== PROVIDED INFORMATION ==
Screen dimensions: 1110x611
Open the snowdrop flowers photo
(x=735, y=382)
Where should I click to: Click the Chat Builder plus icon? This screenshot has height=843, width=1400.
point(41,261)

== PROBLEM STATEMENT ==
Output the data once more, exactly as it appears above.

== RESPONSE AREA ==
Screen dimensions: 1110x611
Open the snowdrop flowers photo
(x=735, y=382)
Where should I click to: Click the Chat Builder plus icon? This screenshot has height=843, width=1400.
point(41,261)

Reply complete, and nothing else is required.